There are many types of maritime law. Admiralty courts have wide-ranging jurisdiction and are usually called on in cases that involve accidents or injuries on the high seas. These courts are also used in cases involving the enforcement of maritime liens and other types of disputes on navigable waters. This article will discuss maritime law and its main types. Here, we will examine each one in detail. The following information is provided for your convenience. It will help you decide which type of law is right for your situation.
One common scenario that can lead to liability in a maritime accident is a ship collision. When ships collide, substantial amounts of cargo can be lost or damaged. In such cases, there is often no liability for the other party, since the Brussels Convention on Limitation of Liability, or “Hague Rules,” applies. If a ship fails to make seaworthiness, negligence may be the underlying cause. Maritime law also covers the legal ramifications of failing to maintain a seaworthy ship.

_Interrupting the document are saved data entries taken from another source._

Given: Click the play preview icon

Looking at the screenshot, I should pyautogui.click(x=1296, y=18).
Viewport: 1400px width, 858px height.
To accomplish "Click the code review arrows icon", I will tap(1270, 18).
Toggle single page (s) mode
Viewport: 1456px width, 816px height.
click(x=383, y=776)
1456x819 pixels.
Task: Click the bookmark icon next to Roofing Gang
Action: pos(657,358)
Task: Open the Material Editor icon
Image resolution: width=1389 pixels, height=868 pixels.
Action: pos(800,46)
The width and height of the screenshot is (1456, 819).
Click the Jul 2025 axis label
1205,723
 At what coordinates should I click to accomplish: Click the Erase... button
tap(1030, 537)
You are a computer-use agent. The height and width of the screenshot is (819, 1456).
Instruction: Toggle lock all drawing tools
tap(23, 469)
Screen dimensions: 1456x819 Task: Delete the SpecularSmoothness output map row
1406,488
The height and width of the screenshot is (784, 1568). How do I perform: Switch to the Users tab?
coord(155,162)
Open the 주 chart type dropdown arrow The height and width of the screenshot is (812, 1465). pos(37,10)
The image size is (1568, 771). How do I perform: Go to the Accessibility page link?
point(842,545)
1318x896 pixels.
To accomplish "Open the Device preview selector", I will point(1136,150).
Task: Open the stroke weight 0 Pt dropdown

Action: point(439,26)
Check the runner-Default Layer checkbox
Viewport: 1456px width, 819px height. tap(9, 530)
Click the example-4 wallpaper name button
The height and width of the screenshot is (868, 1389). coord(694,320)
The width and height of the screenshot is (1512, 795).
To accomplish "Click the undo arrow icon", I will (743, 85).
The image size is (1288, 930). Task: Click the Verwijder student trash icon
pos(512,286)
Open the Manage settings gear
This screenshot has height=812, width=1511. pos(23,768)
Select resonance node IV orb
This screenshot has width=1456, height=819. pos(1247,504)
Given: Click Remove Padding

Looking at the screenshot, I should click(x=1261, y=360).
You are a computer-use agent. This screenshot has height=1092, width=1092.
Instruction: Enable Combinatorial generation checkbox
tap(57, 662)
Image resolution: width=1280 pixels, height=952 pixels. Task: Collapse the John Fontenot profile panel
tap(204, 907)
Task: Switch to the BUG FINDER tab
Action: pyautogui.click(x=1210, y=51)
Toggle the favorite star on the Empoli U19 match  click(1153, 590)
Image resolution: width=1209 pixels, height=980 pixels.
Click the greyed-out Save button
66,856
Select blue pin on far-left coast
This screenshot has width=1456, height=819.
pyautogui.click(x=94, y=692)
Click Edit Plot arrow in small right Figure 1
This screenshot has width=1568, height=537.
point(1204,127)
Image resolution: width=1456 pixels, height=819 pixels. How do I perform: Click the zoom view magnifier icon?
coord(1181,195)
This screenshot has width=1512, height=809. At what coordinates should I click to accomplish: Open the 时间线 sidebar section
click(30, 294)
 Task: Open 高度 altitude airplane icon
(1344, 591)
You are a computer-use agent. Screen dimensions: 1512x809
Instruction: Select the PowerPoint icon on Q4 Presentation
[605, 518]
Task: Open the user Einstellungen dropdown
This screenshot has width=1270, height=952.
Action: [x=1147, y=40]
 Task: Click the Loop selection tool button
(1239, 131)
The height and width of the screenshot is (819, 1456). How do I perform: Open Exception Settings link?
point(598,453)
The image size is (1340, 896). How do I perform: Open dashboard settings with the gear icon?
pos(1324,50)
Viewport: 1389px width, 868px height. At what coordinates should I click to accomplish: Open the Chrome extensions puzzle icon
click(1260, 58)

While the Jones Act only applies to seamens, employees who don’t qualify as seamen can still be eligible to collect compensation in a similar manner. Under the Doctrine of Unseaworthiness, ship owners are required to equip and maintain their vessels. If these standards are not met, they may be liable for injuries that occur to crew members. In addition, the law of “maintenance and cure” mandates that employers cover the expenses of injured crew members.